The K is primarily based off of The Powers of Mourning and Violence, as well as the
book An Archive of Feelings. There is a short read called Reclaiming Nostalgia in
Educational Politics and Practice: Counter-Memory, Aporetic Mourning, and Critical
Pedagogy. This K uses a lot of the language from this reading, and it would be
super helpful for anyone running the kritik to read it.
In short:
Difference between reflective nostalgia and restorative nostalgia:
Reflective nostalgia allows us to properly mourn and reflect on national tragedy.
Restorative nostalgia basically whitewashes and puts blinders on our memories,
making us disregard trauma and become incredibly nationalistic.

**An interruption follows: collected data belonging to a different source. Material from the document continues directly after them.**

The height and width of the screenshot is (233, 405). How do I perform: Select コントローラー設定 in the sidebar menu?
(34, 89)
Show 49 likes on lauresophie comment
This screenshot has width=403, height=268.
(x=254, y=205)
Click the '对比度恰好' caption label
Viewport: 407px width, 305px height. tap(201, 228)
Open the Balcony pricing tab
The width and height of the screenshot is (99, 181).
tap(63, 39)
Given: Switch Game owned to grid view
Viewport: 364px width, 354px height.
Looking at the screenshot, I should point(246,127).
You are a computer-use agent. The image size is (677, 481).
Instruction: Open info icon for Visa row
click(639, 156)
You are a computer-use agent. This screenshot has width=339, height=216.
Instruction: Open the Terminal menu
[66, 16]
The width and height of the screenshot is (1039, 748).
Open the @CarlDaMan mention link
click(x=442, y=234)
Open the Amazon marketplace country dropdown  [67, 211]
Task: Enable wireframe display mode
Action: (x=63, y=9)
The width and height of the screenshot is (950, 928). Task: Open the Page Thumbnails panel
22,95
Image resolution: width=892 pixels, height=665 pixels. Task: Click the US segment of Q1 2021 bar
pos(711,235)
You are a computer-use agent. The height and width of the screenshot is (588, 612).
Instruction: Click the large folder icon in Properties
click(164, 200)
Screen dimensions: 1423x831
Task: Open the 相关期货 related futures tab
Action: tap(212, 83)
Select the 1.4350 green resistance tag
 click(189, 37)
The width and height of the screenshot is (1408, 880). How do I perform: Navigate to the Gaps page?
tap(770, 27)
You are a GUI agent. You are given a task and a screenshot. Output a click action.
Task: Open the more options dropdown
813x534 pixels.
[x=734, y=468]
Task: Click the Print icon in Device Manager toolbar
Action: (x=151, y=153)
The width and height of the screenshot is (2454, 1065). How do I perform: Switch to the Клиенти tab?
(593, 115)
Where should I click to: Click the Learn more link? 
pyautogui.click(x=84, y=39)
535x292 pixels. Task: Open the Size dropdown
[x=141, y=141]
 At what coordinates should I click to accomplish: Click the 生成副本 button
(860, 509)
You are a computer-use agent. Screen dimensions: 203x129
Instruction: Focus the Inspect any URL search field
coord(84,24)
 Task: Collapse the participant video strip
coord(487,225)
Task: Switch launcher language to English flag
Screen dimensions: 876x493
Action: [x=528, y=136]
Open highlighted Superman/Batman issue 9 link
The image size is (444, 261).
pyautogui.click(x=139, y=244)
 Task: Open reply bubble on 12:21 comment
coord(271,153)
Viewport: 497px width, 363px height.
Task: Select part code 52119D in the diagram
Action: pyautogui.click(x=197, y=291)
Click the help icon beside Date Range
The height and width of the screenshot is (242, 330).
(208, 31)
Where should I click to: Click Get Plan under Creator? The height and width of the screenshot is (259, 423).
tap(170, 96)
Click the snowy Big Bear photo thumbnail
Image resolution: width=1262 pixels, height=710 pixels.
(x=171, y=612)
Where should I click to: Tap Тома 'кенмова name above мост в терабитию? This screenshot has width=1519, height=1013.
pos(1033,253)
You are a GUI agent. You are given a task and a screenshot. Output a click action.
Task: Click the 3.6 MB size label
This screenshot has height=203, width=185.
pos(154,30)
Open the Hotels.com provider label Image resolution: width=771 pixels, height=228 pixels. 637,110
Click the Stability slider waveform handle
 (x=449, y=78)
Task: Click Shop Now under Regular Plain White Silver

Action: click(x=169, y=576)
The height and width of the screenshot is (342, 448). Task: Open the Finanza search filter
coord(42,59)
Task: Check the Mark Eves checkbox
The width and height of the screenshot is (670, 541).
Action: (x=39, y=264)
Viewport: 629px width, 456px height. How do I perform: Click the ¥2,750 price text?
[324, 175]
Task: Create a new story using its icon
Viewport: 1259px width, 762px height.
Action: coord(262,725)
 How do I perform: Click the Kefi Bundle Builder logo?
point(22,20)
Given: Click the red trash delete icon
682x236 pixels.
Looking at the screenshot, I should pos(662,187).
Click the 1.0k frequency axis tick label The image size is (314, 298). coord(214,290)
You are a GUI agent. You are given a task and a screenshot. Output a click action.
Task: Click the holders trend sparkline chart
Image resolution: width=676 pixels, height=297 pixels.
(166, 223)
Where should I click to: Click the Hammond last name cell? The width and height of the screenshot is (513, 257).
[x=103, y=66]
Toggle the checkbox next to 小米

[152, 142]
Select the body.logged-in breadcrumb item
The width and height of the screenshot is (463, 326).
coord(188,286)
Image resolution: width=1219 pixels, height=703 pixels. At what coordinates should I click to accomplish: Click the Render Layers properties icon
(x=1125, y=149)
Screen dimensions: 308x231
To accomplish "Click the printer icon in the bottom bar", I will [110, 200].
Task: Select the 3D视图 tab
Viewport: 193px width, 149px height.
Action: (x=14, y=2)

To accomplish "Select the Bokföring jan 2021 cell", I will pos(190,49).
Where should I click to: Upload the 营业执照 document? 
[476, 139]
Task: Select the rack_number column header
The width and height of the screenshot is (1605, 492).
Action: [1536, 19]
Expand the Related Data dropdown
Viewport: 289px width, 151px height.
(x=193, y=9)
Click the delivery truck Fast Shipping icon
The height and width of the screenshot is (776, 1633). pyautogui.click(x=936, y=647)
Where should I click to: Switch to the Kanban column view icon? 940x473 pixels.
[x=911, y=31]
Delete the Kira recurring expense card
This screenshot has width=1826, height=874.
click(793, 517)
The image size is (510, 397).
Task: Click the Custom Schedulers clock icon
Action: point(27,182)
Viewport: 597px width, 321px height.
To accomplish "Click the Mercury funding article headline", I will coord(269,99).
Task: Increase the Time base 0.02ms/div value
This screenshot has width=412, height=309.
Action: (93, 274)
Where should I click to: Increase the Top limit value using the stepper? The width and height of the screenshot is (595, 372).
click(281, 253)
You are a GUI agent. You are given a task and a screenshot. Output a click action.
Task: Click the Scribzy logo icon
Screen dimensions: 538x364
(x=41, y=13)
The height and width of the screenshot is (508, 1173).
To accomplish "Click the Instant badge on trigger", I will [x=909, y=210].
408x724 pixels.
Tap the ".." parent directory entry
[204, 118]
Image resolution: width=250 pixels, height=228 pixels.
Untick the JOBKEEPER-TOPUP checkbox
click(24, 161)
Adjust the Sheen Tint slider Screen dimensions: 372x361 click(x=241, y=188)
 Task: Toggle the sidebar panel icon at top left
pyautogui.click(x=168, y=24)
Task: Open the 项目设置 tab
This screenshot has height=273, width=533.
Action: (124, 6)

What is a trauma? A natural response to historical events. Can be felt by
individuals, groups, or entire nations.
Current discourse about trauma looks at it in an ahistorical and
restorative nostalgia view. The ahistorical part means that we look at
certain events as only contemporary and act as though we can fix impacts with a
single stroke of a pen, rather than understanding there is a complex set of
interactions and history. The restorative nostalgia part means that, as part of an
ahistorical view to trauma, we view national traumas with blinders onwe dont
accept that we as a nation maybe did things that contributed to that trauma
happening in the first place, for example.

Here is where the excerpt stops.